WHAT YOU ARE ASKED TO DO: Where the records below reach the line containing "Viewport: 956px width, 406px height.", start transcribing, and end with the line containing "Task: Click the CDP score label", exactly and with nothing else added.

SOURCE MATERIAL:
────────

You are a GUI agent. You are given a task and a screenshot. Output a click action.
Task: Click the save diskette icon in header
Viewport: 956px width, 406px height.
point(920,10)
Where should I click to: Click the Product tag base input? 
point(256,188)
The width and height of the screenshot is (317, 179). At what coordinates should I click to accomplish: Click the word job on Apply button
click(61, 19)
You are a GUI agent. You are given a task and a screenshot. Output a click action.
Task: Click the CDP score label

────────

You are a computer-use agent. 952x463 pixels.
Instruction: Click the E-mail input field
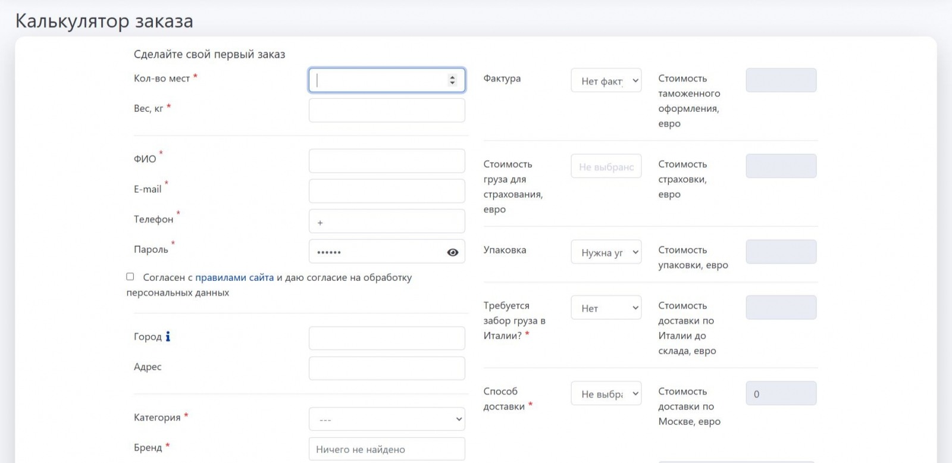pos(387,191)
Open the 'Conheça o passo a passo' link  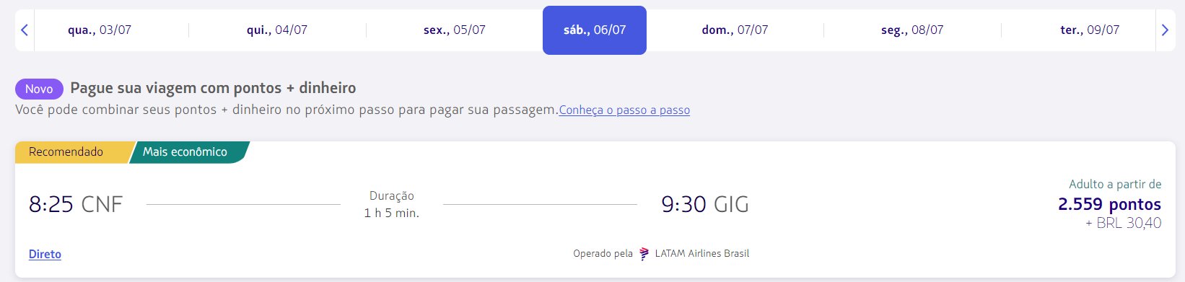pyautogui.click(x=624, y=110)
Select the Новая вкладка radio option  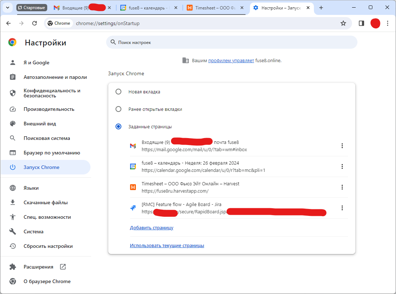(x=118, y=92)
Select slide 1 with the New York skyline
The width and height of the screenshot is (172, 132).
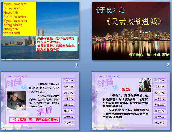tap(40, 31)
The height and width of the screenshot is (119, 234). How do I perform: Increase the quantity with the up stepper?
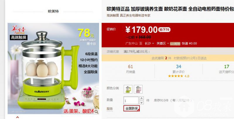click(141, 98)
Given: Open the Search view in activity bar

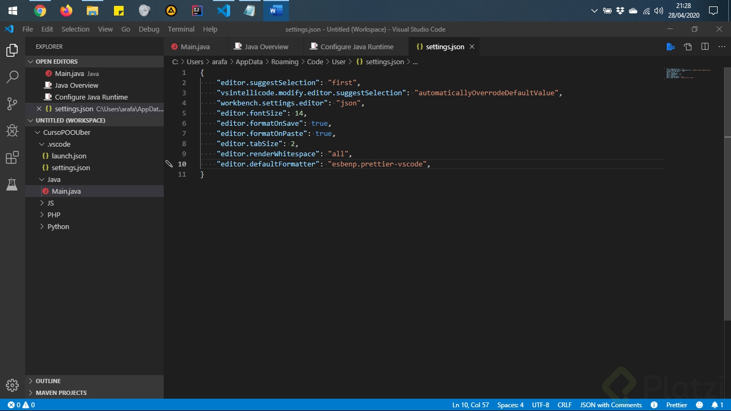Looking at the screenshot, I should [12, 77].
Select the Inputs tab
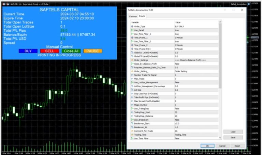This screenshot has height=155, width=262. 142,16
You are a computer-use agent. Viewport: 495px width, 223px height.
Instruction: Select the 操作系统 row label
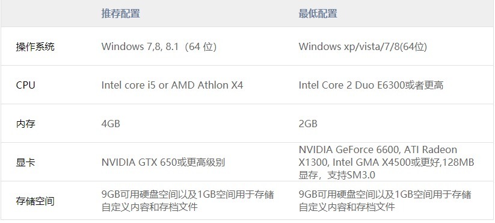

────────

SOLVED EXERCISE:
Viewport: 956px width, 406px height.
point(920,10)
Where should I click to: Click the Product tag base input? 
point(256,188)
The width and height of the screenshot is (317, 179). At what coordinates should I click to accomplish: Click the word job on Apply button
click(61, 19)
You are a GUI agent. You are given a task and a screenshot. Output a click action.
Task: Click the CDP score label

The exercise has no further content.